I felt frustrated. I felt demoralised. I still feel shocked even now. Surely my entire time at University will be better than this? Hi, my name is Laurence Scott and I’m – sort of – a first year BA International Relations and Politics student. I’m a mature student: I’m 26-years-old. 2019 was a difficult year for me. The first week of 2020 left me with a similar feeling. Thankfully, I now feel a lot happier.
Rewind to 2008. My life changed overnight; I was in a mathematics lesson when my right hand turned orange. It felt like my hand was on fire, and it was larger than usual. I have been in constant pain ever since. To cut a long story short, I was diagnosed with Complex Regional Pain Syndrome (CRPS). This left me wondering why it happened to me, and why did it have to be a disability there’s no test for?

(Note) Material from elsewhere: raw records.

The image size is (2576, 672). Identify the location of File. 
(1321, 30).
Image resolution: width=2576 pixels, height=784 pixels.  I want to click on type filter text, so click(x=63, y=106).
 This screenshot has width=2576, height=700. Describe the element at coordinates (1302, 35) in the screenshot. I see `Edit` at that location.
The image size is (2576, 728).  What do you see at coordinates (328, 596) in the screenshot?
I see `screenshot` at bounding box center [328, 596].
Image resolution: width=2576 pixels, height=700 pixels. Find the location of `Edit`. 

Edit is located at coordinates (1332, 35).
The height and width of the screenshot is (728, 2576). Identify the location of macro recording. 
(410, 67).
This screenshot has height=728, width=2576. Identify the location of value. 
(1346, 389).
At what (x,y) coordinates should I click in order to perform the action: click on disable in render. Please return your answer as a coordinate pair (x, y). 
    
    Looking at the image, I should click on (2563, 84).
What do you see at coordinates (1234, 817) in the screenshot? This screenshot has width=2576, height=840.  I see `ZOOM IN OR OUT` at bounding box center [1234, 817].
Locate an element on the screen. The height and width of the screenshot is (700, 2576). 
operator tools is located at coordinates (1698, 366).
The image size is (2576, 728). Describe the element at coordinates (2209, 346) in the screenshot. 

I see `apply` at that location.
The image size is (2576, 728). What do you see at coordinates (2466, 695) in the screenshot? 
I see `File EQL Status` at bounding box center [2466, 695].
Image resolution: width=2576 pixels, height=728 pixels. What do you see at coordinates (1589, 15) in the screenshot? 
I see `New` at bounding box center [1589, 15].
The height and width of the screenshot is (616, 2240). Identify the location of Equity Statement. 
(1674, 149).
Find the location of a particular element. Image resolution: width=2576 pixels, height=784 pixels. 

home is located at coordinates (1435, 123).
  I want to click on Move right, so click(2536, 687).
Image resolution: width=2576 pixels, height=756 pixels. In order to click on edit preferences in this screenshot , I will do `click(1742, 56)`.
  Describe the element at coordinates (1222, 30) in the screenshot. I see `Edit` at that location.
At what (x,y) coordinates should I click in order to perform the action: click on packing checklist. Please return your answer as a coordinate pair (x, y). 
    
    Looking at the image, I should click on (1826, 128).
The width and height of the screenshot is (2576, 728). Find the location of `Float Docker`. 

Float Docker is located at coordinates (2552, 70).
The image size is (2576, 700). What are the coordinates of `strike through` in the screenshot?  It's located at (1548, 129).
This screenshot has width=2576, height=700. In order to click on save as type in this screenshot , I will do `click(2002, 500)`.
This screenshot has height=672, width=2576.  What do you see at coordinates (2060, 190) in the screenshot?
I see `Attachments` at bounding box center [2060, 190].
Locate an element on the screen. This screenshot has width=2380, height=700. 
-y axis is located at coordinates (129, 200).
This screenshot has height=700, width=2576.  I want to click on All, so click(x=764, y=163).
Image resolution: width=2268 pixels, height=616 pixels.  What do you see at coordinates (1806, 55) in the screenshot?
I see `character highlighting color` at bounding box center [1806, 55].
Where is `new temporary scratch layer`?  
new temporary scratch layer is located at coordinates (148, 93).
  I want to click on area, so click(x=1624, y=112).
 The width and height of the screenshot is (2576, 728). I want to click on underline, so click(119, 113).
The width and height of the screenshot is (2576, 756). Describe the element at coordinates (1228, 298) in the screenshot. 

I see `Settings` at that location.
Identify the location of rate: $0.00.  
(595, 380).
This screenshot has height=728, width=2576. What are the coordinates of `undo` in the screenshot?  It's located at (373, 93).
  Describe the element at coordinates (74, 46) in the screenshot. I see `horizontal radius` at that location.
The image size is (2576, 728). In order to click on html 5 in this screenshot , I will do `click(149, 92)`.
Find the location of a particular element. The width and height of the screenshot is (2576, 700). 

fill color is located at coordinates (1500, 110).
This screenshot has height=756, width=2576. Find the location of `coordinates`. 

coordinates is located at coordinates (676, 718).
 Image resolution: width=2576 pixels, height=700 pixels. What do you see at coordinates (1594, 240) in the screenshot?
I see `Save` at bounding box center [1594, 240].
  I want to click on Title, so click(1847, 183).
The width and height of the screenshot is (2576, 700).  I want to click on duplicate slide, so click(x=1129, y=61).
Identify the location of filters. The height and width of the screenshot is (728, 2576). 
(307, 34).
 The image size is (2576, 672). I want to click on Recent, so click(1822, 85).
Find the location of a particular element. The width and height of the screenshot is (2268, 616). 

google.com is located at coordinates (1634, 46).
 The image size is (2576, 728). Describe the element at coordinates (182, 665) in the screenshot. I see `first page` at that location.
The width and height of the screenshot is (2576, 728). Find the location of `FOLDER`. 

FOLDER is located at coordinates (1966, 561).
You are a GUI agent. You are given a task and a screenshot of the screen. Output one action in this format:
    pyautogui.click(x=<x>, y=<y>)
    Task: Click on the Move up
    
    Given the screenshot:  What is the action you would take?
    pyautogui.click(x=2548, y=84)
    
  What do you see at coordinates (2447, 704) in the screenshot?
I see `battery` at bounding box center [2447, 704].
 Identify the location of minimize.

In 2013 I achieved A*AA in my A-levels (exceeding the AAA offer I got from University of Warwick), and enrolled on the BA Politics. Unfortunately, whilst studying I became extremely weak. There were two new symptoms which stuck out to me: extreme tiredness which wasn’t relieved by rest, and a pain in both my legs. The day before my mother’s birthday in 2013, I came home to live with my parents, who live in Norfolk. In April 2015, I was diagnosed with Chronic Fatigue Syndrome (CFS) by the NHS Norfolk and Suffolk ME/CFS service. At least I now knew what it was. The next five years were tough; it’s possible things may not get that bad again. I was unemployed due to my CFS. I have walked with a stick from 2014 to this day. I also use my wheelchair a lot. At first, I was lucky to get a wheelchair on loan, but I needed to be pushed around in it. Things needed to change. I needed a bit more independence. So, I bought an electric wheelchair. I even jokingly call it, ‘the electric chair’, when I do stand-up comedy!
I applied to the UEA and got an unconditional offer! I still use a wheelchair and walking stick to get around. Did you know the UEA used to be a golf course? Why did it have to be on a golf course? Unluckily for me, I have found that my wheelchair is not far enough off the ground to be able to get to certain parts of the UEA campus. As a result of this, I quickly began to wish I never started a course here. The UEA is not the only campus which is very uneven: I looked around the University of Nottingham, and the University of Exeter, and they were even more uneven. I hope wheelchairs which can fly will be invented soon. I think it’s such a shame that there was a time when University campuses were designed to be unsuitable for wheelchair users; the talents of those with a disability shouldn’t be lost. In January, I decided to intercalate: meaning I have stopped my studies and will begin again in September 2020, in first year again. Another problem with being a wheelchair user at the UEA, is that not all the doors are automatic, so I have had to ask staff or students to hold the door open for me, which they do.
What could be done? I think I will have to buy a new wheelchair. The option of doing an Open University degree would not help me improve my transferable skills: verbal communication skills, for instance. When I get my new wheelchair, it won’t be able to fly, but it will be further off the ground. As for the problem of holding doors open, the university should be ashamed of itself for not installing more automatic doors. But feeling ashamed isn’t enough. I hope to work with the university to find a good solution between now and September.